### GIVEN TASK
Can you edit the records from the line with "For every named target in this 311×868" up to and including the line with "Customer Profiles [menuitem] (107, 238)" so that "Help Centre" becomes "Help Center" and nothing else changes? Give back only those lines, leaving the pictures out.
--- start of RAW RECORDS ---
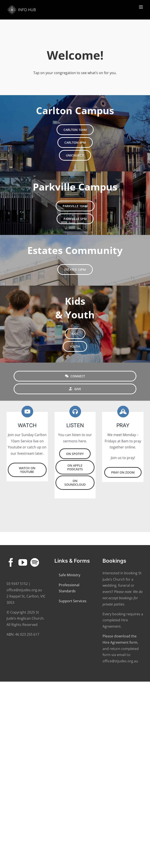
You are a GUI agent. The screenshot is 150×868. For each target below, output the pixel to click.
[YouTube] (23, 563)
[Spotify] (35, 563)
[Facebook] (11, 563)
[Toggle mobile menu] (141, 7)
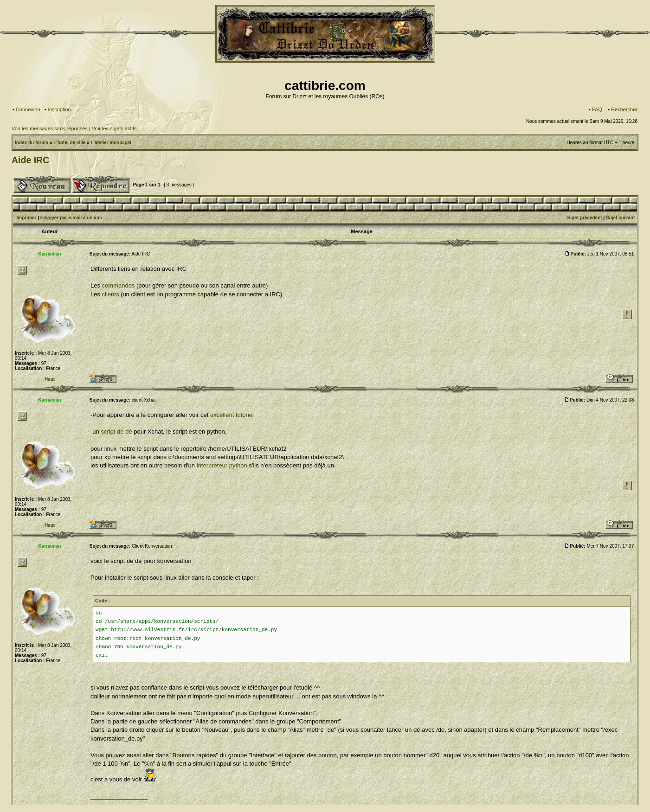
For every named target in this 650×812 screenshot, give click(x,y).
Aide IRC (30, 160)
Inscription (59, 109)
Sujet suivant (620, 217)
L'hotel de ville (69, 142)
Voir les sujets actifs (114, 128)
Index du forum (32, 142)
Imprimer (26, 217)
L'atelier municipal (111, 142)
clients (110, 294)
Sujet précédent (585, 217)
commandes (118, 285)
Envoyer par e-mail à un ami (71, 217)
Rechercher (624, 109)
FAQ (597, 109)
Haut (50, 379)
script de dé (116, 431)
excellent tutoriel (232, 415)
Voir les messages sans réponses (50, 128)
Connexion (28, 109)
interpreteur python (222, 465)
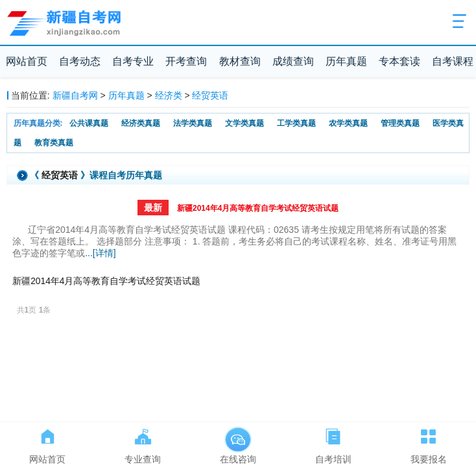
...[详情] (100, 253)
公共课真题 (89, 123)
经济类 (169, 95)
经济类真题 (141, 123)
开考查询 (186, 61)
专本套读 (399, 61)
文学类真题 (244, 123)
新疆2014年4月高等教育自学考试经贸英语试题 (257, 208)
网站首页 (27, 61)
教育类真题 (54, 143)
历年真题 (346, 61)
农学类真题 (348, 123)
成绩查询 (293, 61)
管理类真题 (400, 123)
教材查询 (240, 61)
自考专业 (133, 61)
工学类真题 (296, 123)
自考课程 (453, 61)
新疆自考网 (75, 95)
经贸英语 (210, 95)
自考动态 (80, 61)
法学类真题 (193, 123)
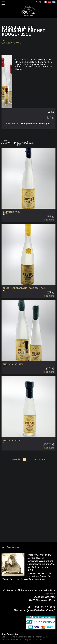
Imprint (39, 636)
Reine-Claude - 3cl (13, 440)
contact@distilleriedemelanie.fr (35, 610)
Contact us (12, 124)
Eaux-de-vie (11, 42)
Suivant (41, 459)
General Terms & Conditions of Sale (18, 636)
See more (49, 220)
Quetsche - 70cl (11, 212)
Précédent (17, 459)
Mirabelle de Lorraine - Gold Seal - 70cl (24, 288)
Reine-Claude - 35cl (13, 364)
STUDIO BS (37, 639)
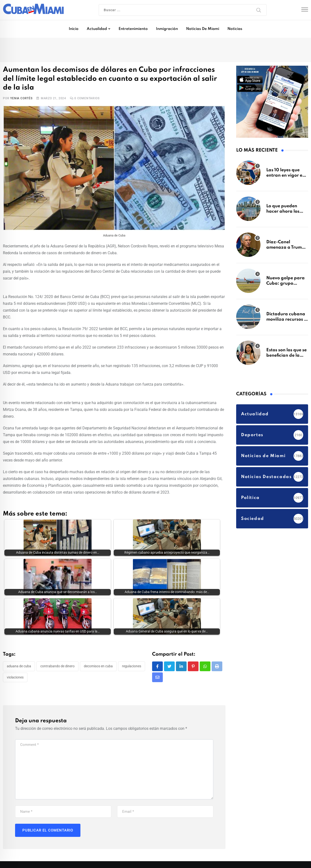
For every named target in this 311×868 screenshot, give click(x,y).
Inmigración (167, 29)
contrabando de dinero (58, 666)
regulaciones (131, 666)
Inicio (73, 29)
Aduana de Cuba (19, 666)
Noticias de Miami (203, 29)
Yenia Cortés (21, 98)
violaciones (15, 677)
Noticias (235, 29)
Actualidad (97, 29)
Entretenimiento (133, 29)
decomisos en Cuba (98, 666)
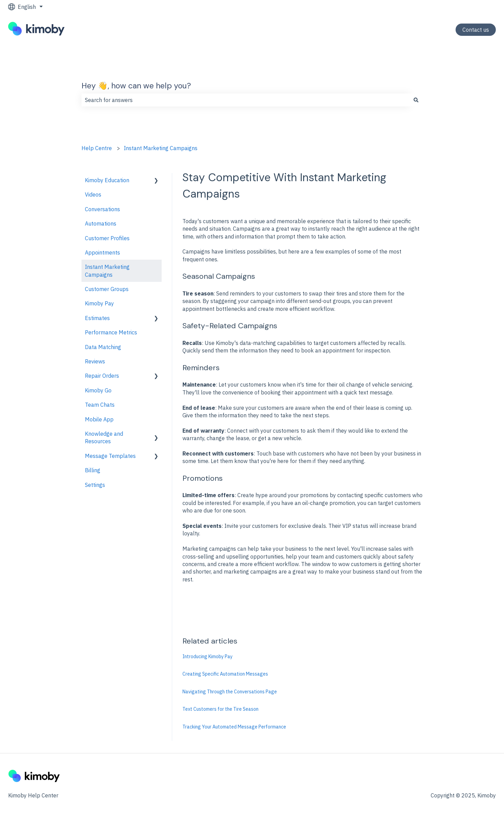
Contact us (476, 30)
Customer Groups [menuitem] (107, 289)
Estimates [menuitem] (97, 318)
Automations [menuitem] (101, 223)
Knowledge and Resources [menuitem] (104, 437)
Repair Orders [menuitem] (102, 376)
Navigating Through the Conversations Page (229, 692)
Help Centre (97, 148)
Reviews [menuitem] (95, 361)
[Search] (416, 100)
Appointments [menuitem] (102, 252)
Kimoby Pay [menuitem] (99, 303)
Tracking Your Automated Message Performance (234, 727)
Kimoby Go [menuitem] (98, 390)
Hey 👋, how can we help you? (136, 86)
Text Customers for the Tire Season (220, 709)
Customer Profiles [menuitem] (107, 238)
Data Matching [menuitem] (103, 347)
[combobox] (246, 100)
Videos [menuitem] (93, 194)
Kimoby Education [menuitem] (107, 180)
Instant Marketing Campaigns (161, 148)
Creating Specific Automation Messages (225, 674)
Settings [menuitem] (95, 485)
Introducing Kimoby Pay (207, 656)
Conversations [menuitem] (102, 209)
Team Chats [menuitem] (100, 405)
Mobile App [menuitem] (99, 419)
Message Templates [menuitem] (110, 456)
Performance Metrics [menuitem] (111, 332)
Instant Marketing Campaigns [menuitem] (107, 271)
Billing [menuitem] (92, 470)
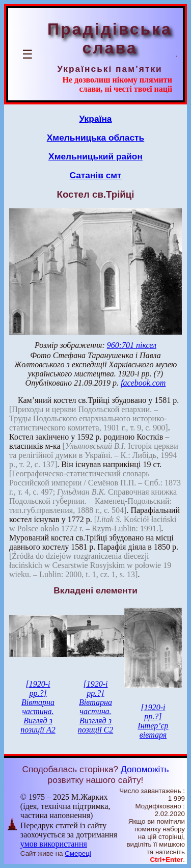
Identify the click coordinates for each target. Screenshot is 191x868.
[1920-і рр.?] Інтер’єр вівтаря (153, 721)
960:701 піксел (131, 345)
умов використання (53, 844)
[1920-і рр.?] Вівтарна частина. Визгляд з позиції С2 (96, 707)
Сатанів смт (95, 175)
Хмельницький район (95, 156)
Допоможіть (145, 769)
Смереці (78, 853)
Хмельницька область (96, 138)
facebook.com (143, 383)
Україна (96, 119)
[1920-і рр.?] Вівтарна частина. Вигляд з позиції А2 (38, 707)
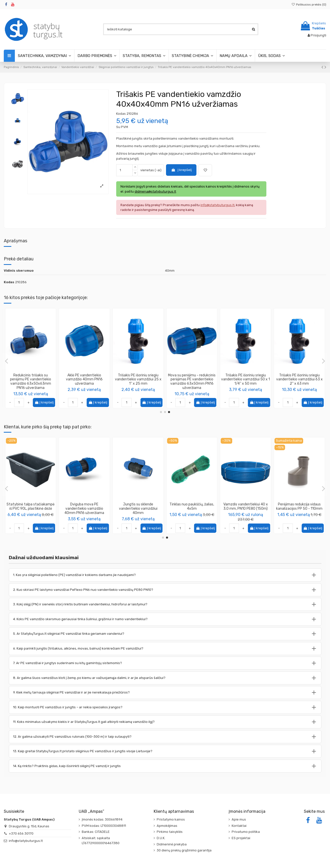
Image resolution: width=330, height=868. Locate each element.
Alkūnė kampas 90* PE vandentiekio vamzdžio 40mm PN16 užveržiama (84, 508)
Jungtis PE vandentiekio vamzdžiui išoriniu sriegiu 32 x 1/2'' (192, 379)
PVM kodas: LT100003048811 (104, 826)
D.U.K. (161, 838)
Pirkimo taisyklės (169, 832)
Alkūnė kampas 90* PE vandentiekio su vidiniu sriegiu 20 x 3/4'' (299, 379)
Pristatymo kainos (171, 819)
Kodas (121, 114)
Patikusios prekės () (309, 4)
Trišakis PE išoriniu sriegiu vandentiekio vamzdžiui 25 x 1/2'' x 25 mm (246, 379)
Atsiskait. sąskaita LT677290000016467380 (101, 840)
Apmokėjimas (167, 826)
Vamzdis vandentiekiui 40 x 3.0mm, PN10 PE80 (31, 506)
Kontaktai (239, 826)
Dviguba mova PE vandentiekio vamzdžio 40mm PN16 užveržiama (299, 508)
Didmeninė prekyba (171, 844)
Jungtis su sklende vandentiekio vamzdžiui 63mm (138, 379)
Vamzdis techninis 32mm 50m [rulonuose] (192, 506)
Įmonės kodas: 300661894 (102, 819)
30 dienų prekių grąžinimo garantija (184, 850)
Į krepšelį (181, 170)
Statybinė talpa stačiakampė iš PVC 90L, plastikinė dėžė (246, 506)
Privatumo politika (246, 832)
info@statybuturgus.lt (26, 841)
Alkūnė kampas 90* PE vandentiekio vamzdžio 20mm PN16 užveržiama (31, 379)
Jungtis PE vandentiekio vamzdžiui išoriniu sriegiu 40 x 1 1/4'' (84, 379)
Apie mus (239, 819)
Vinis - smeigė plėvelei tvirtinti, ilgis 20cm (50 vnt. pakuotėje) (138, 508)
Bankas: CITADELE (95, 832)
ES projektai (241, 838)
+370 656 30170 (21, 833)
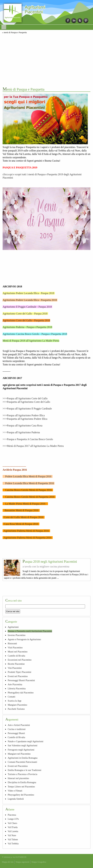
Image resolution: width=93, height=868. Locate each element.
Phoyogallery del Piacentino (21, 795)
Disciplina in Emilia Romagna (22, 782)
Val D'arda (12, 827)
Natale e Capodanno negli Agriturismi (26, 741)
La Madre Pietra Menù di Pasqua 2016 (25, 504)
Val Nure (12, 835)
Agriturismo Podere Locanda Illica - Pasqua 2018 (29, 293)
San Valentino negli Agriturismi (22, 745)
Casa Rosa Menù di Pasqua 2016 (21, 524)
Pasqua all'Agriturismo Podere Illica (26, 415)
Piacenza (12, 815)
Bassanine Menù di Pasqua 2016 (21, 510)
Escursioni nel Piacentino (19, 660)
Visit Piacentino (15, 648)
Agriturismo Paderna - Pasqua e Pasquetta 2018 (27, 327)
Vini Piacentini (14, 668)
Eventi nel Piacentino (17, 676)
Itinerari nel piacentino (18, 778)
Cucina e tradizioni (16, 729)
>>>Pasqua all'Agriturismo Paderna (21, 432)
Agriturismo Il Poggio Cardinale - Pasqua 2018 (28, 307)
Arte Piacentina (15, 684)
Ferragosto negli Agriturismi (21, 750)
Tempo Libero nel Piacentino (21, 786)
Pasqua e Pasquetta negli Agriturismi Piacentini (30, 631)
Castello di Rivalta (16, 656)
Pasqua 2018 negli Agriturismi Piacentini (50, 561)
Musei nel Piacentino (17, 652)
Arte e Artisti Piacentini (19, 725)
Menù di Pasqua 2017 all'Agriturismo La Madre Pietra (35, 446)
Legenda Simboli (16, 799)
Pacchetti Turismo (16, 709)
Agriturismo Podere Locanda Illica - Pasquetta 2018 (30, 300)
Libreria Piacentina (16, 688)
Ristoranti (12, 643)
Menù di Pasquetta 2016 (41, 483)
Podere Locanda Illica (15, 476)
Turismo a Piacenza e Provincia (22, 774)
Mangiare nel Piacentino (19, 754)
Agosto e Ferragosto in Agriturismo (24, 639)
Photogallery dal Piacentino (20, 692)
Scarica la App (14, 701)
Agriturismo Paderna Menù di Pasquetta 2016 (28, 537)
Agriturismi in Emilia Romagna (22, 758)
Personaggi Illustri (16, 733)
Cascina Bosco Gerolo (16, 490)
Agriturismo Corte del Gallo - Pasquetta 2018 (26, 320)
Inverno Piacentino (16, 635)
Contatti (11, 696)
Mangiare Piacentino (17, 705)
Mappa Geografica (39, 862)
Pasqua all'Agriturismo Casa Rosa (25, 426)
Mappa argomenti (22, 862)
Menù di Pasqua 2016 (40, 476)
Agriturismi (13, 627)
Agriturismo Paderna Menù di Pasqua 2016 (26, 531)
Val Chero (12, 823)
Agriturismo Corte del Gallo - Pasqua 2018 (25, 313)
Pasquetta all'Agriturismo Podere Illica (27, 419)
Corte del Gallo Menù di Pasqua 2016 (24, 517)
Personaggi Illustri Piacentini (21, 680)
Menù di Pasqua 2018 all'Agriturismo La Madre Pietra (31, 341)
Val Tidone (13, 839)
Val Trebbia (13, 843)
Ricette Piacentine (16, 664)
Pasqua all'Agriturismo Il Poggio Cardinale (29, 408)
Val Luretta (13, 831)
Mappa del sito (8, 862)
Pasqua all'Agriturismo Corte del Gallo (27, 398)
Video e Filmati (15, 790)
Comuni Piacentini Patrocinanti (22, 762)
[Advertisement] (46, 60)
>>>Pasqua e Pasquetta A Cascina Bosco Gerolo (28, 439)
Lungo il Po (13, 819)
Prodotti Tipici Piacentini (19, 672)
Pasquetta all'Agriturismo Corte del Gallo (29, 402)
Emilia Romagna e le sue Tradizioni (25, 770)
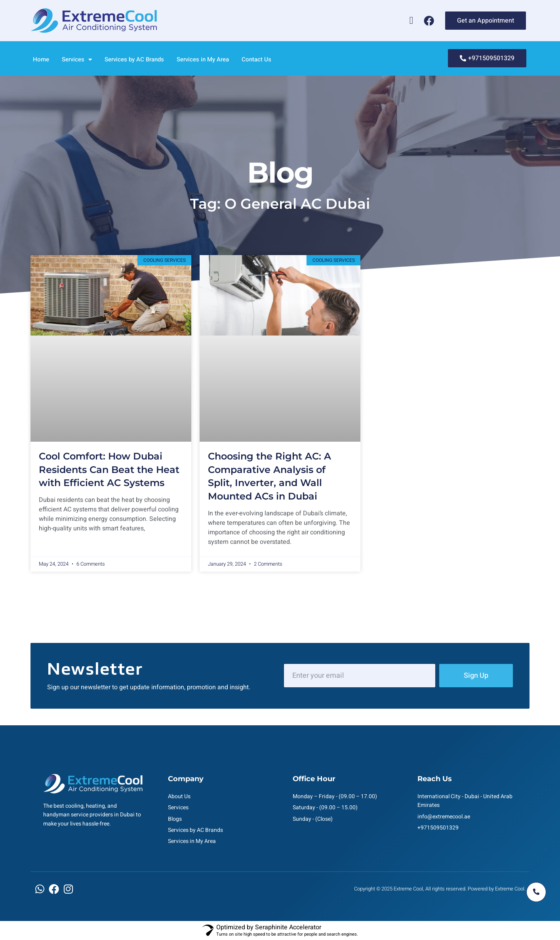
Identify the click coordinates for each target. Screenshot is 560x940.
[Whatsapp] (411, 21)
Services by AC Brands (134, 59)
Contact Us (256, 59)
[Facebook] (429, 21)
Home (41, 59)
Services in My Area (203, 59)
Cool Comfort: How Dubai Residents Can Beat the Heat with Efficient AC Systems (109, 469)
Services (77, 59)
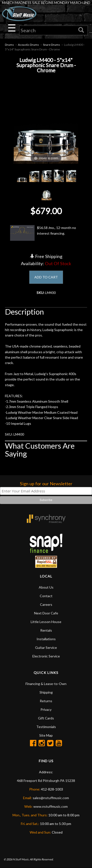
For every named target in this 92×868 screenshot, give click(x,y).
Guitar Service (46, 647)
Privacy (46, 709)
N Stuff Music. (21, 859)
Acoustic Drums (28, 44)
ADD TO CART (46, 277)
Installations (46, 639)
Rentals (46, 630)
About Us (46, 587)
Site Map (46, 735)
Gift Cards (46, 718)
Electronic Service (46, 656)
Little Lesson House (46, 622)
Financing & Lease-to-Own (46, 684)
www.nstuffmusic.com (50, 806)
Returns (46, 701)
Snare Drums (51, 44)
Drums (9, 44)
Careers (46, 604)
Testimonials (46, 726)
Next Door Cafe (46, 613)
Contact (46, 596)
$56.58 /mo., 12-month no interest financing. (43, 233)
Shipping (46, 692)
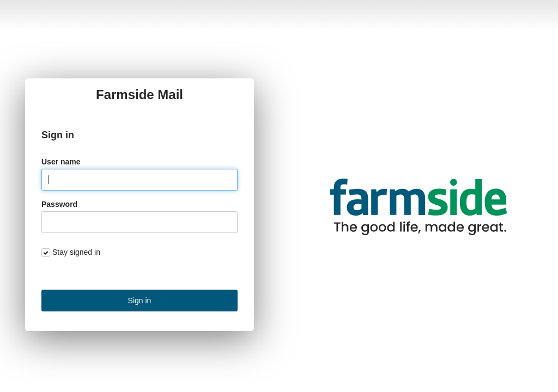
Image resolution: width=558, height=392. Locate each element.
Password (59, 204)
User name (61, 162)
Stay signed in (76, 252)
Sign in (140, 301)
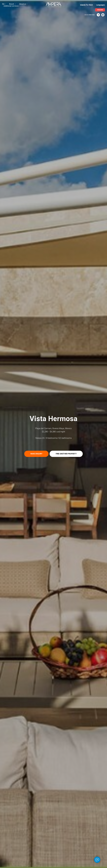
--- end of RAW RECORDS ---
### PROBLEM SOLUTION
For every named target in this 311×868 screenshot, give click(x,y).
Inmigración (167, 29)
contrabando de dinero (58, 666)
regulaciones (131, 666)
Inicio (73, 29)
Aduana de Cuba (19, 666)
Noticias de Miami (203, 29)
Yenia Cortés (21, 98)
violaciones (15, 677)
Noticias (235, 29)
Actualidad (97, 29)
Entretenimiento (133, 29)
decomisos en Cuba (98, 666)
Contact us (476, 30)
Customer Groups [menuitem] (107, 289)
Estimates [menuitem] (97, 318)
Automations [menuitem] (101, 223)
Knowledge and Resources [menuitem] (104, 437)
Repair Orders [menuitem] (102, 376)
Navigating Through the Conversations Page (229, 692)
Help Center (97, 148)
Reviews [menuitem] (95, 361)
[Search] (416, 100)
Appointments [menuitem] (102, 252)
Kimoby Pay [menuitem] (99, 303)
Tracking Your Automated Message Performance (234, 727)
Kimoby Go [menuitem] (98, 390)
Hey 👋, how can we help you? (136, 86)
Text Customers for the Tire Season (220, 709)
Customer Profiles [menuitem] (107, 238)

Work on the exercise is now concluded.